*Your task*. Print out the full listing exactly as it reads.

─── Data shown ───

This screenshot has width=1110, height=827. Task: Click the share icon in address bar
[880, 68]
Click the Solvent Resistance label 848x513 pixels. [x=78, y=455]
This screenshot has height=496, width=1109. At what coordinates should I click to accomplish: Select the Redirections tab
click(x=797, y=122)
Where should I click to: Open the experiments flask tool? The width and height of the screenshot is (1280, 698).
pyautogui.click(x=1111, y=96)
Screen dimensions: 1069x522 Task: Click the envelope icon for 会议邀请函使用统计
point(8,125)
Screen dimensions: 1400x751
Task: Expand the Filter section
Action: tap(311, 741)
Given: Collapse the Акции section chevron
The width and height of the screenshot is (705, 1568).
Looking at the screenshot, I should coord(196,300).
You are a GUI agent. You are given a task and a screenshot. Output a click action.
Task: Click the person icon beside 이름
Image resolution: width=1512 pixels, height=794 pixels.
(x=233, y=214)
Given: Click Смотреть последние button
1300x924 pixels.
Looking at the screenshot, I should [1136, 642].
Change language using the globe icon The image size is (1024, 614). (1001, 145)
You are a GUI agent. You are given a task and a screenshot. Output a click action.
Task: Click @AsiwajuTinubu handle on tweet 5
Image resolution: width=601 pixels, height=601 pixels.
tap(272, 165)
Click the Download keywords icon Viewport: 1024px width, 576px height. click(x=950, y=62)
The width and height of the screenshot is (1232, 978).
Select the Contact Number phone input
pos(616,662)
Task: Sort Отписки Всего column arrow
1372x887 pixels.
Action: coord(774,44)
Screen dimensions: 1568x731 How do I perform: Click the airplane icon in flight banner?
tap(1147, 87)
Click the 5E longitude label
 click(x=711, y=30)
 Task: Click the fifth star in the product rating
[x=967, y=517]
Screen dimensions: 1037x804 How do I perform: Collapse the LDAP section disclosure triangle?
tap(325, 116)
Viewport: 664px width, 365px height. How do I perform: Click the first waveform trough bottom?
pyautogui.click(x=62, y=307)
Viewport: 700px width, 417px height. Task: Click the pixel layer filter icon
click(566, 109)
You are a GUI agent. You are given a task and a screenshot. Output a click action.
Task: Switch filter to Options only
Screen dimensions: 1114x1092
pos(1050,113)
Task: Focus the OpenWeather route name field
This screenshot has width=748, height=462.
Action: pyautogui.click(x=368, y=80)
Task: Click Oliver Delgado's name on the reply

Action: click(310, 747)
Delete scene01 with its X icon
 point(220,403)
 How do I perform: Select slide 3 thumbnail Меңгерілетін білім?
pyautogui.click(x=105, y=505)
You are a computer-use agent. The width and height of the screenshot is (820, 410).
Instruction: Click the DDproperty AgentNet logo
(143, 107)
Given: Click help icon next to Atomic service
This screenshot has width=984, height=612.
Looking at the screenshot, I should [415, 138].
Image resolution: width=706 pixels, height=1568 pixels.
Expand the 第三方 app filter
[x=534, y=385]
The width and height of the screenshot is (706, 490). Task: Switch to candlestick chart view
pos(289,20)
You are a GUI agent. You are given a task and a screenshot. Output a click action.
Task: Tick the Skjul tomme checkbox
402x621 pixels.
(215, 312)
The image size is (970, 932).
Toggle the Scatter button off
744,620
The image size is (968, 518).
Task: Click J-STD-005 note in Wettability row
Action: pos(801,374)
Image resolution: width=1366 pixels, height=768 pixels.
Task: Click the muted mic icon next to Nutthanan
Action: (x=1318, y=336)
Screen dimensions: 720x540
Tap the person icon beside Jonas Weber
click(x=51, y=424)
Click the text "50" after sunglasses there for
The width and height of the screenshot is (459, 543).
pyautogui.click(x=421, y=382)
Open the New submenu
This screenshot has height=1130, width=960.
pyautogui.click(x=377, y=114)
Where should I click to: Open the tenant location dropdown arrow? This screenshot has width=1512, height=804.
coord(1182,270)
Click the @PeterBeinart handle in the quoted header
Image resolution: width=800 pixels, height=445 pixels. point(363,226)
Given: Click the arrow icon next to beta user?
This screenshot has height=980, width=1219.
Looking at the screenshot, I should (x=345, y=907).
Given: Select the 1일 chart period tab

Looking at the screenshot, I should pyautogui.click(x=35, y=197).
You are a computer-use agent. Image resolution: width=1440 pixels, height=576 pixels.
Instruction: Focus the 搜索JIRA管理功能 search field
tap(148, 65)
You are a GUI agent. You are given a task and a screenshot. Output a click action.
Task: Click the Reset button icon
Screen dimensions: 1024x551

───

*Task answer*.
This screenshot has width=1110, height=827. Task: Click the share icon in address bar
[880, 68]
Click the Solvent Resistance label 848x513 pixels. [x=78, y=455]
This screenshot has height=496, width=1109. At what coordinates should I click to accomplish: Select the Redirections tab
click(x=797, y=122)
Where should I click to: Open the experiments flask tool? The width and height of the screenshot is (1280, 698).
pyautogui.click(x=1111, y=96)
Screen dimensions: 1069x522 Task: Click the envelope icon for 会议邀请函使用统计
point(8,125)
Screen dimensions: 1400x751
Task: Expand the Filter section
Action: tap(311, 741)
Given: Collapse the Акции section chevron
The width and height of the screenshot is (705, 1568).
Looking at the screenshot, I should coord(196,300).
You are a GUI agent. You are given a task and a screenshot. Output a click action.
Task: Click the person icon beside 이름
Image resolution: width=1512 pixels, height=794 pixels.
(x=233, y=214)
Given: Click Смотреть последние button
1300x924 pixels.
Looking at the screenshot, I should [1136, 642].
Change language using the globe icon The image size is (1024, 614). (1001, 145)
You are a GUI agent. You are given a task and a screenshot. Output a click action.
Task: Click @AsiwajuTinubu handle on tweet 5
Image resolution: width=601 pixels, height=601 pixels.
tap(272, 165)
Click the Download keywords icon Viewport: 1024px width, 576px height. click(x=950, y=62)
The width and height of the screenshot is (1232, 978).
Select the Contact Number phone input
pos(616,662)
Task: Sort Отписки Всего column arrow
1372x887 pixels.
Action: coord(774,44)
Screen dimensions: 1568x731 How do I perform: Click the airplane icon in flight banner?
tap(1147, 87)
Click the 5E longitude label
 click(x=711, y=30)
 Task: Click the fifth star in the product rating
[x=967, y=517]
Screen dimensions: 1037x804 How do I perform: Collapse the LDAP section disclosure triangle?
tap(325, 116)
Viewport: 664px width, 365px height. How do I perform: Click the first waveform trough bottom?
pyautogui.click(x=62, y=307)
Viewport: 700px width, 417px height. Task: Click the pixel layer filter icon
click(566, 109)
You are a GUI agent. You are given a task and a screenshot. Output a click action.
Task: Switch filter to Options only
Screen dimensions: 1114x1092
pos(1050,113)
Task: Focus the OpenWeather route name field
This screenshot has width=748, height=462.
Action: pyautogui.click(x=368, y=80)
Task: Click Oliver Delgado's name on the reply

Action: click(310, 747)
Delete scene01 with its X icon
 point(220,403)
 How do I perform: Select slide 3 thumbnail Меңгерілетін білім?
pyautogui.click(x=105, y=505)
You are a computer-use agent. The width and height of the screenshot is (820, 410).
Instruction: Click the DDproperty AgentNet logo
(143, 107)
Given: Click help icon next to Atomic service
This screenshot has width=984, height=612.
Looking at the screenshot, I should [415, 138].
Image resolution: width=706 pixels, height=1568 pixels.
Expand the 第三方 app filter
[x=534, y=385]
The width and height of the screenshot is (706, 490). Task: Switch to candlestick chart view
pos(289,20)
You are a GUI agent. You are given a task and a screenshot. Output a click action.
Task: Tick the Skjul tomme checkbox
402x621 pixels.
(215, 312)
The image size is (970, 932).
Toggle the Scatter button off
744,620
The image size is (968, 518).
Task: Click J-STD-005 note in Wettability row
Action: pos(801,374)
Image resolution: width=1366 pixels, height=768 pixels.
Task: Click the muted mic icon next to Nutthanan
Action: (x=1318, y=336)
Screen dimensions: 720x540
Tap the person icon beside Jonas Weber
click(x=51, y=424)
Click the text "50" after sunglasses there for
The width and height of the screenshot is (459, 543).
pyautogui.click(x=421, y=382)
Open the New submenu
This screenshot has height=1130, width=960.
pyautogui.click(x=377, y=114)
Where should I click to: Open the tenant location dropdown arrow? This screenshot has width=1512, height=804.
coord(1182,270)
Click the @PeterBeinart handle in the quoted header
Image resolution: width=800 pixels, height=445 pixels. point(363,226)
Given: Click the arrow icon next to beta user?
This screenshot has height=980, width=1219.
Looking at the screenshot, I should (x=345, y=907).
Given: Select the 1일 chart period tab

Looking at the screenshot, I should pyautogui.click(x=35, y=197).
You are a computer-use agent. Image resolution: width=1440 pixels, height=576 pixels.
Instruction: Focus the 搜索JIRA管理功能 search field
tap(148, 65)
You are a GUI agent. You are given a task and a screenshot. Output a click action.
Task: Click the Reset button icon
Screen dimensions: 1024x551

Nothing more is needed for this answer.